Dijital etkileşimin sosyalleşme ihtiyacındaki yeri

İnsan olarak hepimiz sosyal varlıklarız ve sosyalleşmenin günümüzde fiziksel ortamdan dijital platformlara kayması, hiç olmadığı anlamına gelmiyor. Görünüş itibariyle form değiştiren sosyalleşme ihtiyacı; artık dijital platformlarda, whatsapp gruplarında, blog bağlantılarında veya sosyal medyada karşılanıyor. Birçok araştırma, dijital toplulukların, aynı ilgi alanlarına veya sorunlara sahip kişilerin kendilerini ifade etme ve destek bulma ihtiyaçlarına yanıt verdiğini gösteriyor. Nitekim; hamileler, yeni anneler, spora yeni başlayanlar, yogacılar, dil öğrenenler ve daha pek çoğu, ortak bir amaç etrafında birleşme şansı buluyor.

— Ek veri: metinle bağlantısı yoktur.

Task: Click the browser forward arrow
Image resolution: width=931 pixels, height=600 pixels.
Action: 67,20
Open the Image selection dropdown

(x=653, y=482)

TUİK raporu; Türkiye’de 2023 yılında %87.1 olan bireysel internet kullanım oranının, 2024 yılında %88.8’e çıktığını ve 16-74 yaş aralığındaki erkeklerin %92.2’sinin, aynı yaş aralığındaki kadınların ise %85.4’ünün interneti çeşitli amaçlarla kullandığını gösteriyor. Diğer çalışmalar, durumun dünya genelinde benzer olduğunu ve romantik bağlantılardan arkadaş sohbetlerine ve önemli konularda akıl almaya kadar hemen her alanda, insanların öncelikle dijital bağlantılara yöneldiğini vurguluyor. Elbette bu tutum, birçok farklı desteğe aynı anda ulaşma imkanı sunsa da online platformların mimik ve yüz ifadelerinden yoksun oluşu, ayrıca olumlu dijital kimliği sürekli sürdürme çabası kişi üzerinde baskı yaratabiliyor.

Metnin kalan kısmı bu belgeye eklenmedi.